Eso sí, en las entrevistas le han preguntado por su situación familiar. Y es que a veces el acoso empieza en la misma entrevista de trabajo.

En Estados Unidos es ilegal hacer cualquier pregunta personal sobre pareja, hijos o intención de tenerlos en un proceso de selección de personal para evitar cualquier sombra de discriminación, explica Iñaki Piñuel, profesor de la Universidad de Alcalá de Henares. “Yo mismo, que he trabajado en recursos humanos, aconsejo a mis alumnas que mientan. Dado que la empresa no tiene derecho a preguntar sobre la vida personal, y que callarse también es perjudicial, les recomiendo mentir. Es triste, pero un mal menor”, sostiene.

Almudena Fontecha, de UGT, lo describe gráficamente: “Una mujer fértil, en una entrevista de trabajo, es juzgada como una madre en potencia. A los empresarios no les gusta admitirlo, pero es así”.

Sobre este espinoso asunto, un portavoz de la empresa de selección de personal Randstat sostiene que, al menos en su caso, la maternidad o potencial maternidad de una mujer no supone ningún agravio y añade que los elevados porcentajes de mujeres contratadas por ellos lo demuestran. Sin embargo, un estudio encargado por esta misma empresa a la escuela de negocios ESADE concluyó en 2006 que “estar casada y tener un hijo es un factor decisivo de la discriminación de la mujer en el mercado laboral”.

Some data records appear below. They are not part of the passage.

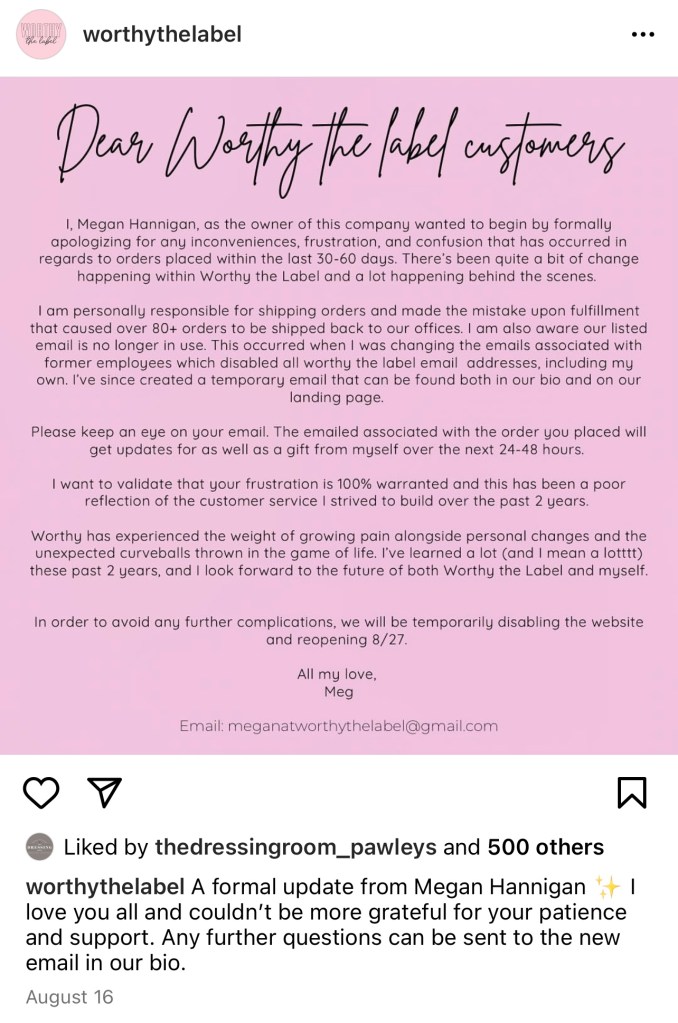Open thedressingroom_pawleys profile link
678x1023 pixels.
295,847
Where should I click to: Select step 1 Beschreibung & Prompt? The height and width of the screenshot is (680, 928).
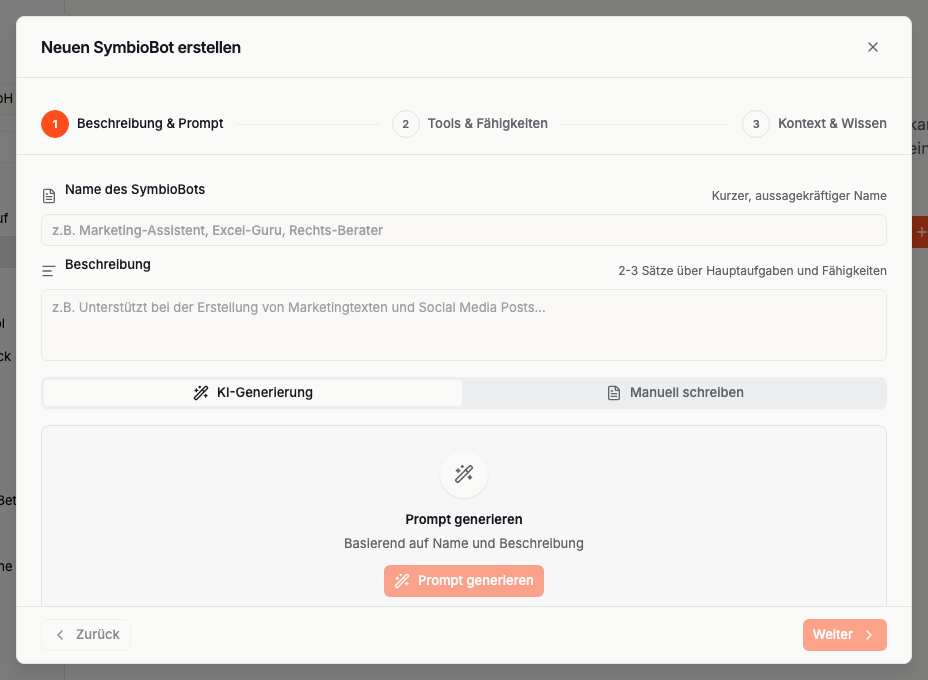149,124
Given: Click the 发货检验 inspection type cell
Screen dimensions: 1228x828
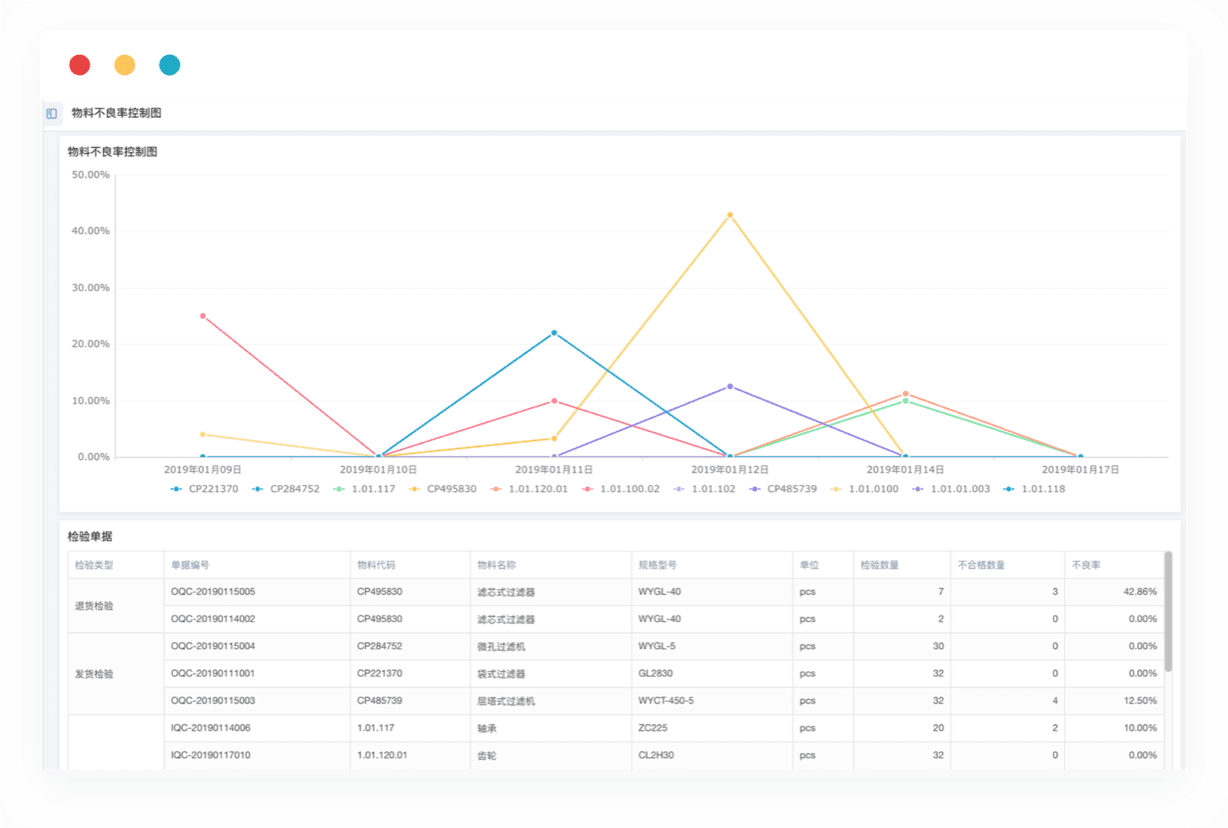Looking at the screenshot, I should (x=94, y=674).
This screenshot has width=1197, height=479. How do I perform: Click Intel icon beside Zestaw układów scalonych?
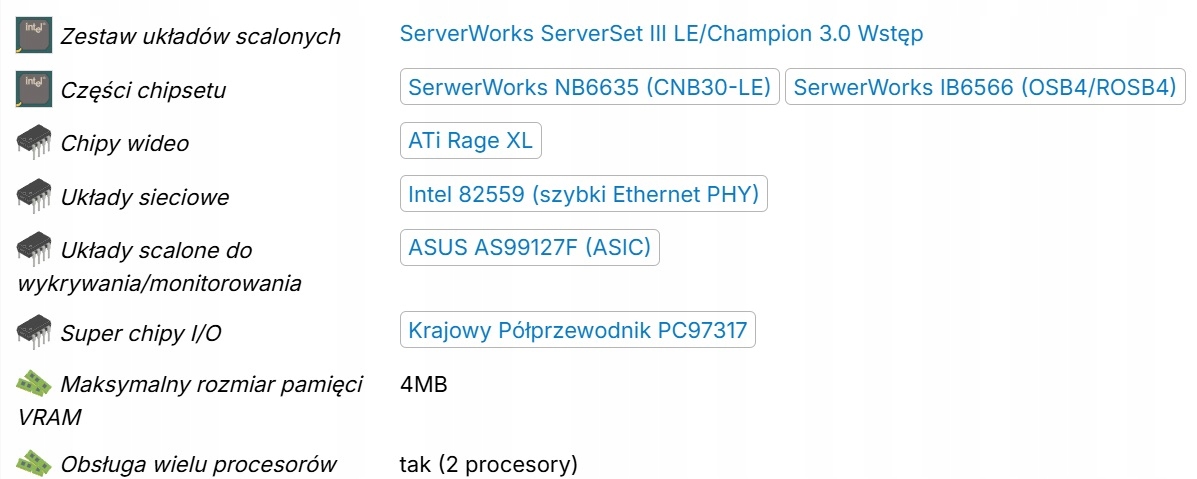point(35,36)
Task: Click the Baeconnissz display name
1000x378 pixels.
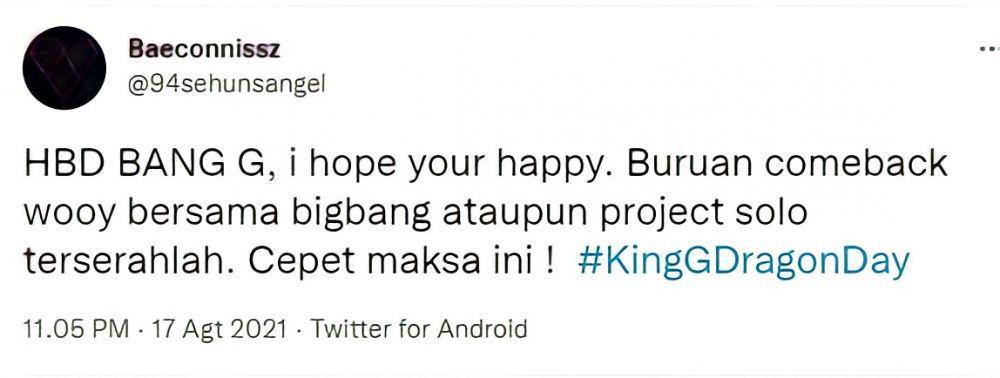Action: pyautogui.click(x=204, y=49)
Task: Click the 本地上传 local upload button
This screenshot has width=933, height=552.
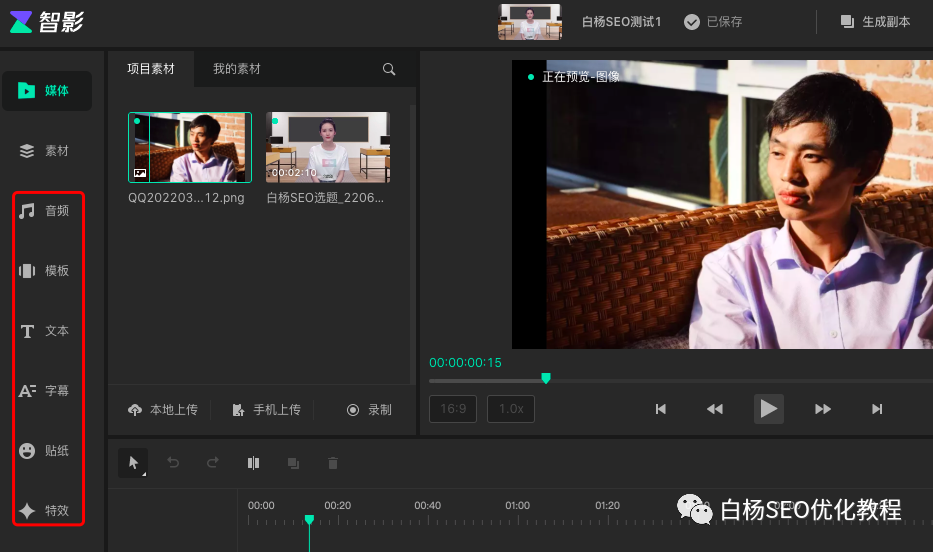Action: 163,410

Según el Informe Randstat se produce “una brecha” en la trayectoria profesional de las mujeres cuando éstas se casan y tienen hijos, “lo que provoca una ruptura que luego difícilmente se recupera cuando la mujer con hijos en edades ya escolares quiere reincorporarse al mundo laboral”. El miedo a que una empleada se quede embarazada se basa en su particular ideario: que las madres faltan más al trabajo, rinden menos y sufren una repentina desafección al trabajo.

“Lo peor es que la mujer tiene todo esto asumido, sabe que no le renovarán el contrato si se queda embarazada y les parece natural. ¡Lo han interiorizado!”, lamenta Piñuel. Y, en su opinión, pintan bastos. La desaceleración económica, advierte, va a disparar los casos de mobbing por la presión a la que se ven sometidos los mandos intermedios y la necesidad de ahorrar costes en despidos. Tampoco puede obviarse que las dificultades para encontrar otro trabajo obligan a aguantar estas situaciones y a eternizar el maltrato.

Todo conspira para que nadie se quede embarazada, la embarazada es hostigada y perseguida. Las que ven esa situación se lo piensan siete veces. Tiene un efecto dominó. Una pedagogía perversa. Es también una forma de disuadir de tener el segundo o tercer o cuarto hijo.